[Opening Exercise input section]

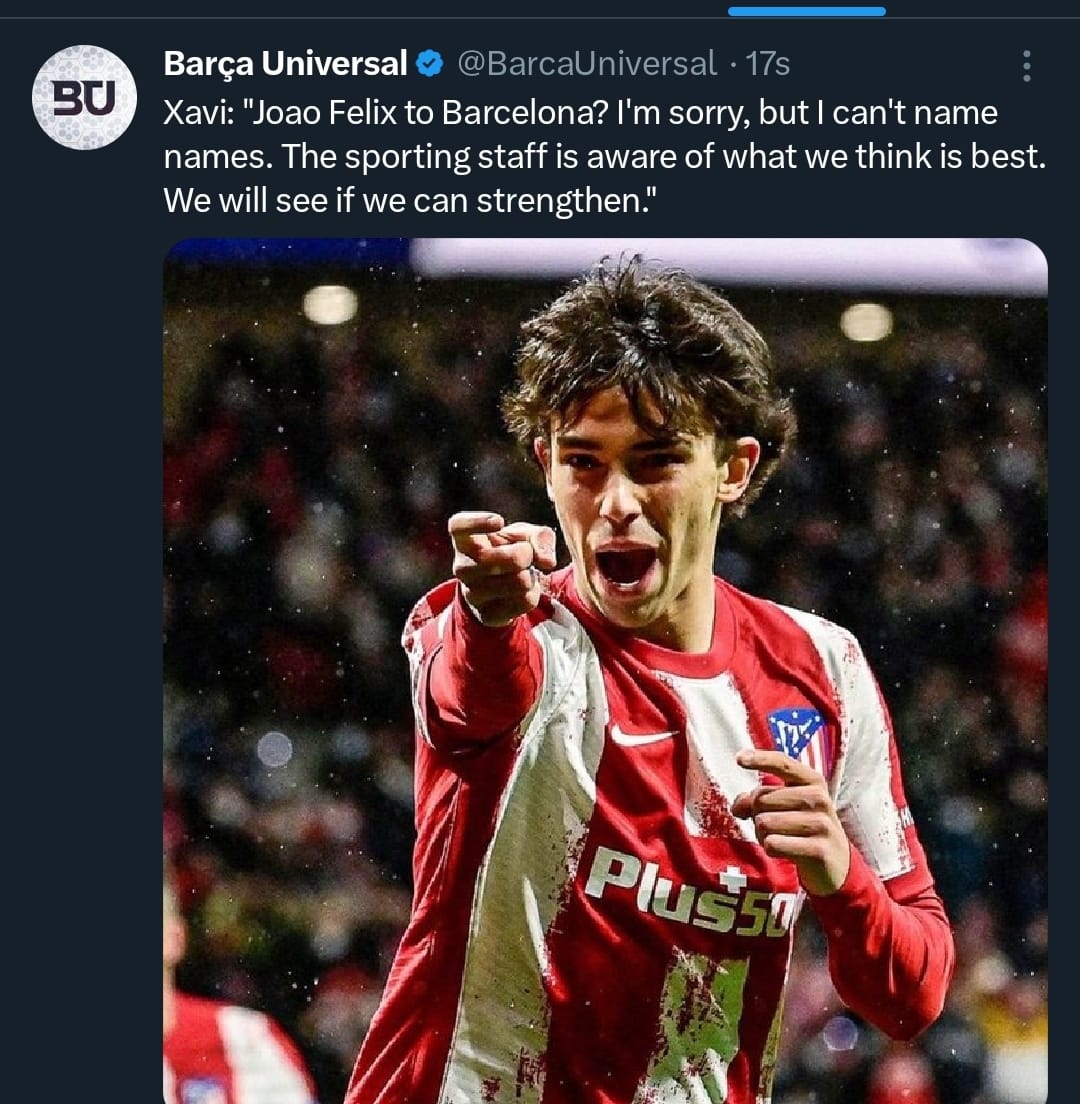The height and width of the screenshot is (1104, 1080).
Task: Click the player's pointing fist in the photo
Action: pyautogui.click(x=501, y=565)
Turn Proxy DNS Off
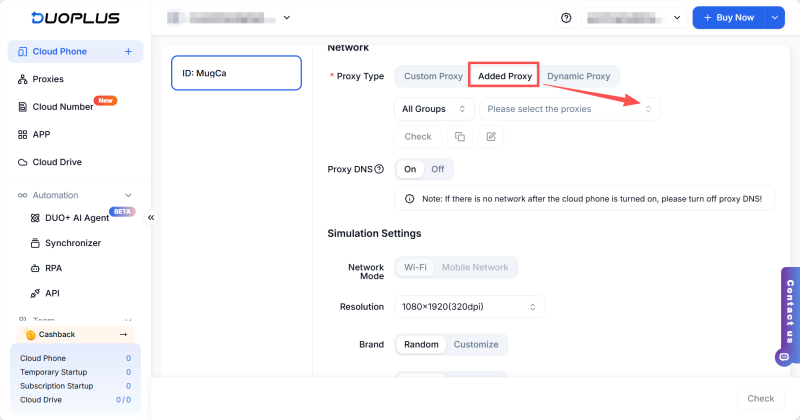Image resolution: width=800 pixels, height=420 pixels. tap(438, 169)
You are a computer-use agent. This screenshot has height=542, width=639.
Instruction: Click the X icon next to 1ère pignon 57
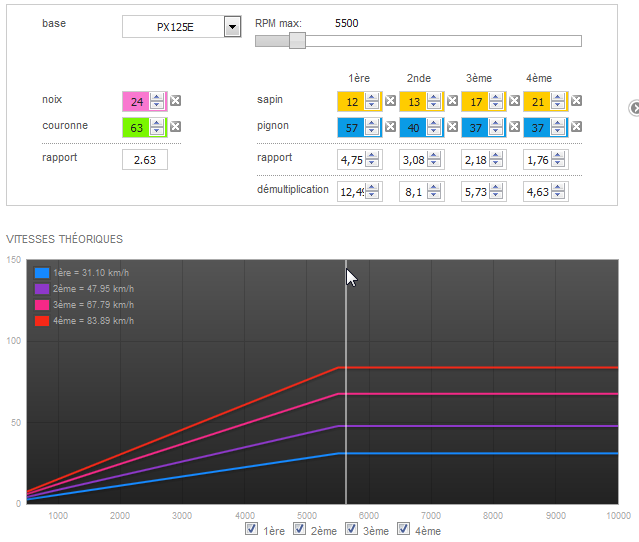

[Closing Exercise input section]

(Try it):
Exclude every picture, then return precisely the lines that run from the line containing "Turn Proxy DNS Off" through the end of the entries above.

(Task output):
Turn Proxy DNS Off
Image resolution: width=800 pixels, height=420 pixels. tap(438, 169)
You are a computer-use agent. This screenshot has height=542, width=639.
Instruction: Click the X icon next to 1ère pignon 57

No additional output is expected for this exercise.